If you'd rather base yourself in Taos, a good non-B&B kind of place is the Quail Ridge Inn. Long on facilities like outdoor heated swimming pool, hot tub, tennis and squash courts, and fitness center but a little short on cutesy New Mexico atmosphere, Quail Ridge is definitely the place to go if you want a just-one-of-several-hundred-guests experience. Room rates range from $80 per night (double, with pull-out sofa bed) to $160 for a one-bedroom suite; kids under 18 are free. Call 800-624-4448.

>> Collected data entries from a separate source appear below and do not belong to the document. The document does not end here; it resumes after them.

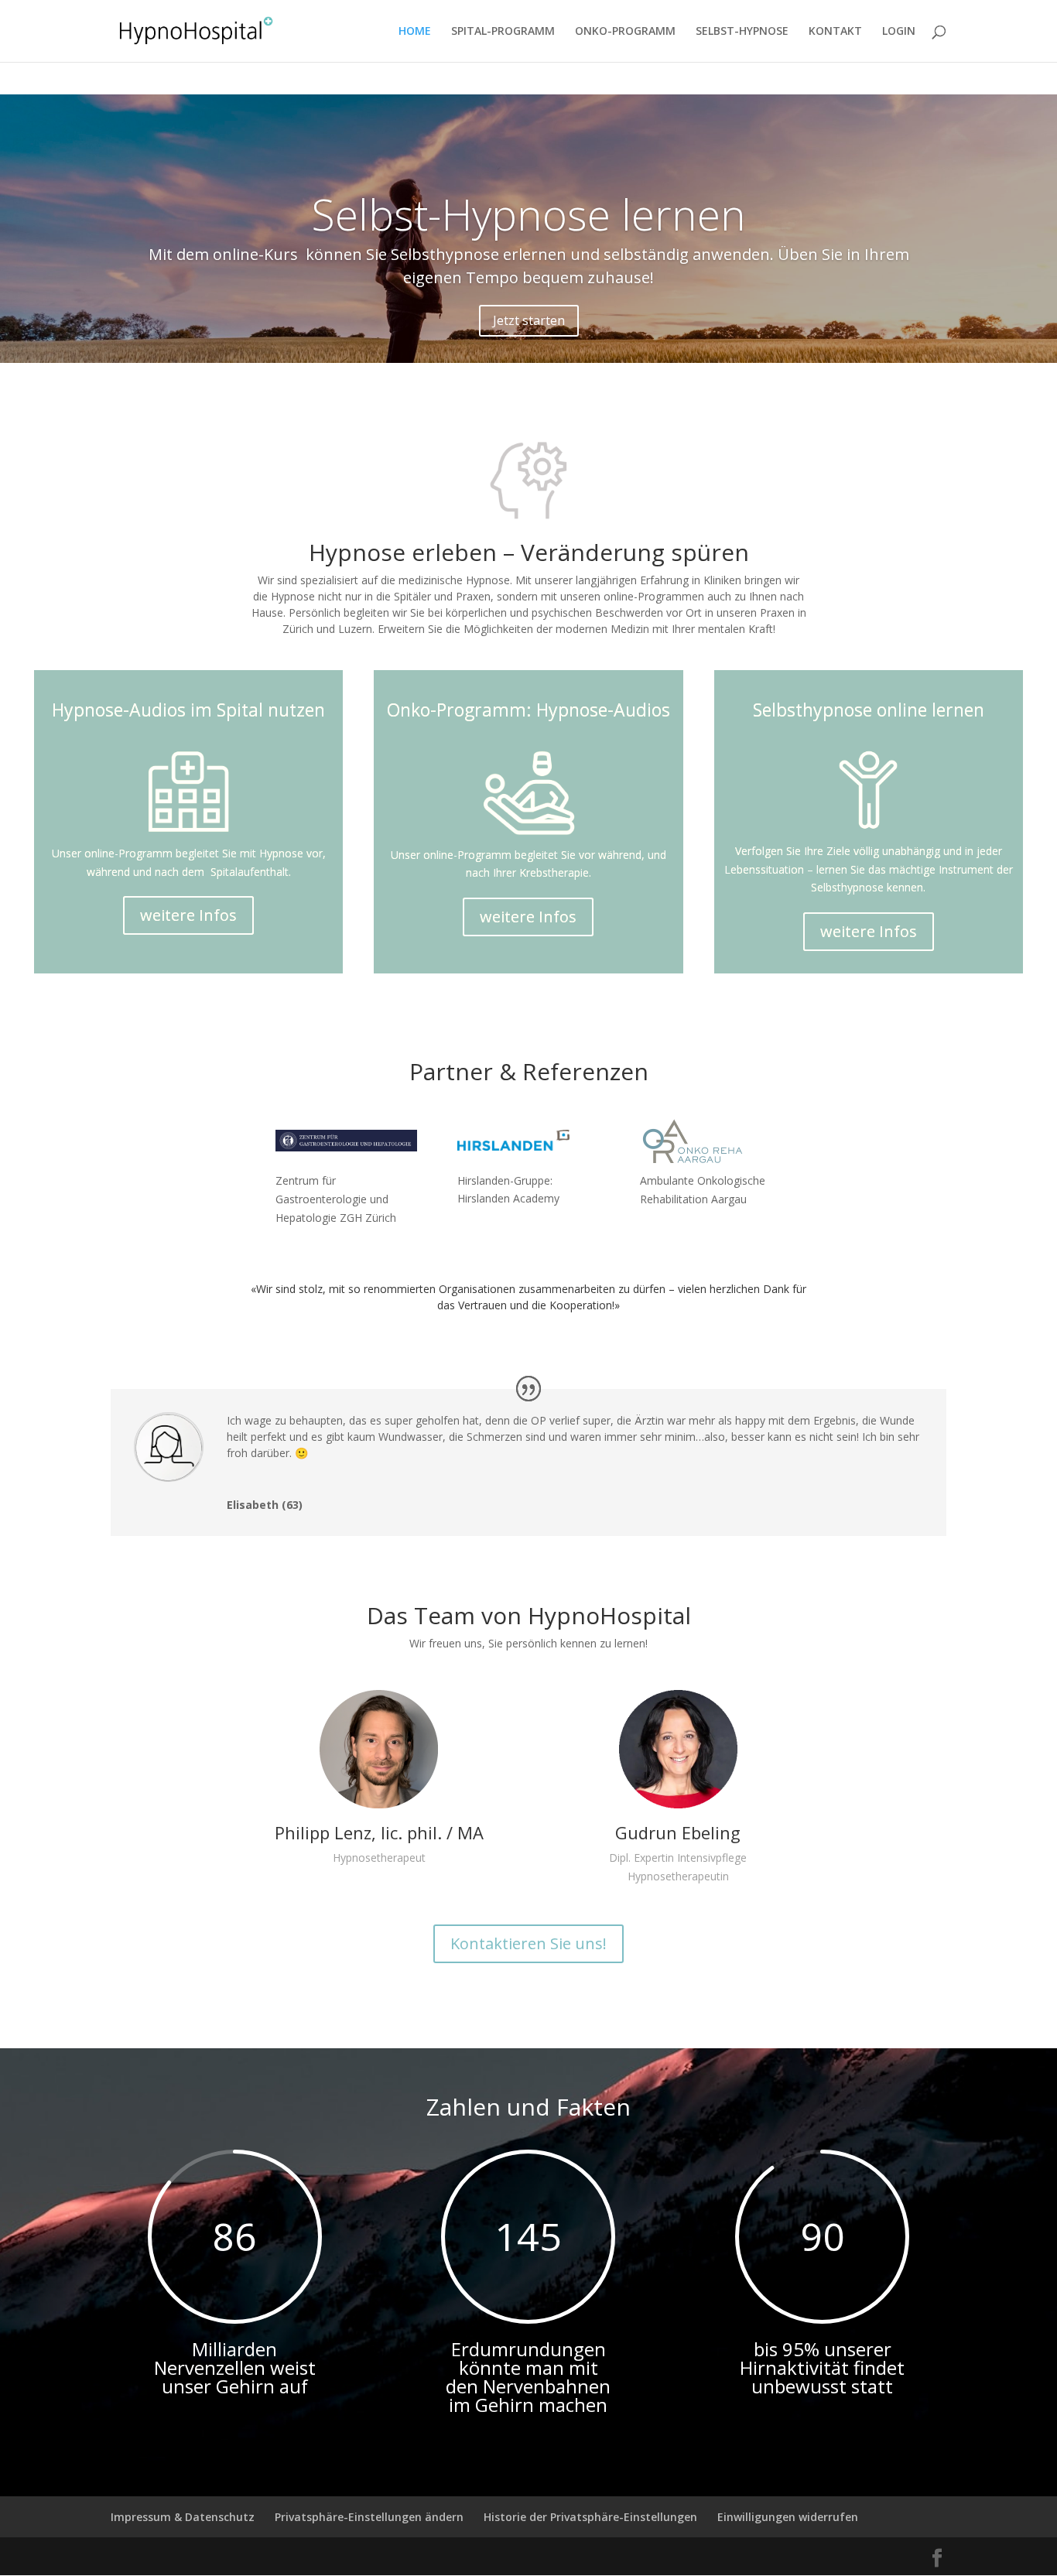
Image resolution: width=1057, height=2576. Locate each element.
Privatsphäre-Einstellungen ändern (369, 2516)
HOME (415, 32)
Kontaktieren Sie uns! (528, 1943)
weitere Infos (188, 915)
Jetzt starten (529, 320)
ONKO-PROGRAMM (625, 32)
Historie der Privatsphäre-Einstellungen (590, 2516)
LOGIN (898, 32)
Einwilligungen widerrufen (787, 2516)
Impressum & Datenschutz (183, 2516)
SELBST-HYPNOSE (742, 32)
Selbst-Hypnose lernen (529, 214)
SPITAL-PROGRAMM (503, 32)
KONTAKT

Taos's first name in seclusion, however, is indisputably Shadow Mountain Guest Ranch, about six miles east of town at the end of a 2.5-mile washboard dirt road. Accommodations in the ranch's cabins are comfortable but rustic. The emphasis here is on horseback riding ($30 per hour), backcountry or nordic skiing (guided trips or lessons, $15-$20 per hour), and snowshoeing. This is for good reason: Situated at 9,000 feet, the ranch borders Carson National Forest and its 11,000-foot peaks, wooded valleys, and creeks. But be prepared, Kevin, because co-owner Bob Wenham is one of the friendliest people I've ever met. If your preference for seclusion means you'd be averse to attentiveness and occasional chit-chat in the dining room, you may be better off at Quail Ridge. Basic in-lodge rooms start at $90 per night and fully equipped cabins go for $120. Call 800-405-7732. In addition to the ranch activities I mentioned, you'll obviously want to spend a day on the slopes at Taos Ski Valley (505-776-2291) or nearby, beginner-friendly Red River Ski Area (505-754-2382). Call ahead for projected opening dates.